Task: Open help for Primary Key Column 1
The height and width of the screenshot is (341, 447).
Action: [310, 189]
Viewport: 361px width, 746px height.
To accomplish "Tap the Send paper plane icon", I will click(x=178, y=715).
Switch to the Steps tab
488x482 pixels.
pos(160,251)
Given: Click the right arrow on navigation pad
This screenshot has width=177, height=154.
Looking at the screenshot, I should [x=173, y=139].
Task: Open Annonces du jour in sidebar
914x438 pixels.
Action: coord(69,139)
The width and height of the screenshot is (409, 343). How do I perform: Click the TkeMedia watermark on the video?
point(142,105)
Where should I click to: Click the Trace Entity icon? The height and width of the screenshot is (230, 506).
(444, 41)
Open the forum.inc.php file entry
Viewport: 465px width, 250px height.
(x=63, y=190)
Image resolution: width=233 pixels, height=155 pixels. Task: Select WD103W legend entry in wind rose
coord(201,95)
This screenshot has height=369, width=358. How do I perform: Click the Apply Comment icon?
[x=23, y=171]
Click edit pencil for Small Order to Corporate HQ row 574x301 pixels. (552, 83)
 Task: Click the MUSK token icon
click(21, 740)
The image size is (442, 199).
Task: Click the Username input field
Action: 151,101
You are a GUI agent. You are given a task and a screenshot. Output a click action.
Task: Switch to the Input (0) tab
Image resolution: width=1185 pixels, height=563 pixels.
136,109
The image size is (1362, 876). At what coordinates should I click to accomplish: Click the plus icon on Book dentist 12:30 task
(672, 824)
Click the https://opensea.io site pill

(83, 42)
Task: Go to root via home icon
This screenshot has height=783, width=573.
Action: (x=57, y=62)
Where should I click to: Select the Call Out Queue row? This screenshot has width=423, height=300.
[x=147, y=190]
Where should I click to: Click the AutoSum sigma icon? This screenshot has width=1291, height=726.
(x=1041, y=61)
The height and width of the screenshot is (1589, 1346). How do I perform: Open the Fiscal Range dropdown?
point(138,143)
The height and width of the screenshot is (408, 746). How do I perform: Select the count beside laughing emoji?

> **Problem**
Give every entry once more, exactly as it reads.

> **Output**
Task: Open help for Primary Key Column 1
The height and width of the screenshot is (341, 447).
Action: [310, 189]
Viewport: 361px width, 746px height.
To accomplish "Tap the Send paper plane icon", I will click(x=178, y=715).
Switch to the Steps tab
488x482 pixels.
pos(160,251)
Given: Click the right arrow on navigation pad
This screenshot has width=177, height=154.
Looking at the screenshot, I should [x=173, y=139].
Task: Open Annonces du jour in sidebar
914x438 pixels.
Action: coord(69,139)
The width and height of the screenshot is (409, 343). How do I perform: Click the TkeMedia watermark on the video?
point(142,105)
Where should I click to: Click the Trace Entity icon? The height and width of the screenshot is (230, 506).
(444, 41)
Open the forum.inc.php file entry
Viewport: 465px width, 250px height.
(x=63, y=190)
Image resolution: width=233 pixels, height=155 pixels. Task: Select WD103W legend entry in wind rose
coord(201,95)
This screenshot has height=369, width=358. How do I perform: Click the Apply Comment icon?
[x=23, y=171]
Click edit pencil for Small Order to Corporate HQ row 574x301 pixels. (552, 83)
 Task: Click the MUSK token icon
click(21, 740)
The image size is (442, 199).
Task: Click the Username input field
Action: 151,101
You are a GUI agent. You are given a task and a screenshot. Output a click action.
Task: Switch to the Input (0) tab
Image resolution: width=1185 pixels, height=563 pixels.
136,109
The image size is (1362, 876). At what coordinates should I click to accomplish: Click the plus icon on Book dentist 12:30 task
(672, 824)
Click the https://opensea.io site pill

(83, 42)
Task: Go to root via home icon
This screenshot has height=783, width=573.
Action: (x=57, y=62)
Where should I click to: Select the Call Out Queue row? This screenshot has width=423, height=300.
[x=147, y=190]
Where should I click to: Click the AutoSum sigma icon? This screenshot has width=1291, height=726.
(x=1041, y=61)
The height and width of the screenshot is (1589, 1346). How do I perform: Open the Fiscal Range dropdown?
point(138,143)
The height and width of the screenshot is (408, 746). How do I perform: Select the count beside laughing emoji?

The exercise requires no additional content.